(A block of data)
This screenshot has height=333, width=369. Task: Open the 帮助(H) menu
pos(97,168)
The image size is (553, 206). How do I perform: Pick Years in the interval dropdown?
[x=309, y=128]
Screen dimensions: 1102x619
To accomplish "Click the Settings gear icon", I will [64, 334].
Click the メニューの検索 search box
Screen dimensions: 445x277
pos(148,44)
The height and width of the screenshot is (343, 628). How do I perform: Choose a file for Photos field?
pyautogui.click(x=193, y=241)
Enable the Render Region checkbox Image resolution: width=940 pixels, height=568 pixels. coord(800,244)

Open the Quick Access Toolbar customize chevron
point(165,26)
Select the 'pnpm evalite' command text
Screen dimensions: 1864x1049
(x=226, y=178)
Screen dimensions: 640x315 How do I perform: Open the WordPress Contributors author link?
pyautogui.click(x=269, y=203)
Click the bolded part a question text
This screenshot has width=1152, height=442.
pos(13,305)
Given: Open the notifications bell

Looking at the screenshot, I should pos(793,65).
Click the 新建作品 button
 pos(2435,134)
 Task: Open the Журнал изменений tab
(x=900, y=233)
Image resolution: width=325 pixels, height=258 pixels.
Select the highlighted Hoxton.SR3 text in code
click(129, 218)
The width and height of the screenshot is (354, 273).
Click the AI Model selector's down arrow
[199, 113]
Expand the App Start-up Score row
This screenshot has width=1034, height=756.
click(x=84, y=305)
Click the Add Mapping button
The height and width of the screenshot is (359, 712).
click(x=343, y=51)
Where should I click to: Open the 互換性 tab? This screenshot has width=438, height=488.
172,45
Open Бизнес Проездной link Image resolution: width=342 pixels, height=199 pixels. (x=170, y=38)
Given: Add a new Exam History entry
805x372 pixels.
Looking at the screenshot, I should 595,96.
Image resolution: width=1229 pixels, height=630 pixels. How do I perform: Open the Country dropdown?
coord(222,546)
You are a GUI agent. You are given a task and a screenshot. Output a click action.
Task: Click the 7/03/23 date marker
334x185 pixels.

STATED PROBLEM:
Copy out every line of the items above, leaving each one unchanged.

SOLVED PROBLEM:
This screenshot has height=333, width=369. Task: Open the 帮助(H) menu
pos(97,168)
The image size is (553, 206). How do I perform: Pick Years in the interval dropdown?
[x=309, y=128]
Screen dimensions: 1102x619
To accomplish "Click the Settings gear icon", I will [64, 334].
Click the メニューの検索 search box
Screen dimensions: 445x277
pos(148,44)
The height and width of the screenshot is (343, 628). How do I perform: Choose a file for Photos field?
pyautogui.click(x=193, y=241)
Enable the Render Region checkbox Image resolution: width=940 pixels, height=568 pixels. coord(800,244)

Open the Quick Access Toolbar customize chevron
point(165,26)
Select the 'pnpm evalite' command text
Screen dimensions: 1864x1049
(x=226, y=178)
Screen dimensions: 640x315 How do I perform: Open the WordPress Contributors author link?
pyautogui.click(x=269, y=203)
Click the bolded part a question text
This screenshot has width=1152, height=442.
pos(13,305)
Given: Open the notifications bell

Looking at the screenshot, I should pos(793,65).
Click the 新建作品 button
 pos(2435,134)
 Task: Open the Журнал изменений tab
(x=900, y=233)
Image resolution: width=325 pixels, height=258 pixels.
Select the highlighted Hoxton.SR3 text in code
click(129, 218)
The width and height of the screenshot is (354, 273).
Click the AI Model selector's down arrow
[199, 113]
Expand the App Start-up Score row
This screenshot has width=1034, height=756.
click(x=84, y=305)
Click the Add Mapping button
The height and width of the screenshot is (359, 712).
click(x=343, y=51)
Where should I click to: Open the 互換性 tab? This screenshot has width=438, height=488.
172,45
Open Бизнес Проездной link Image resolution: width=342 pixels, height=199 pixels. (x=170, y=38)
Given: Add a new Exam History entry
805x372 pixels.
Looking at the screenshot, I should 595,96.
Image resolution: width=1229 pixels, height=630 pixels. How do I perform: Open the Country dropdown?
coord(222,546)
You are a GUI agent. You are given a task and a screenshot. Output a click action.
Task: Click the 7/03/23 date marker
334x185 pixels.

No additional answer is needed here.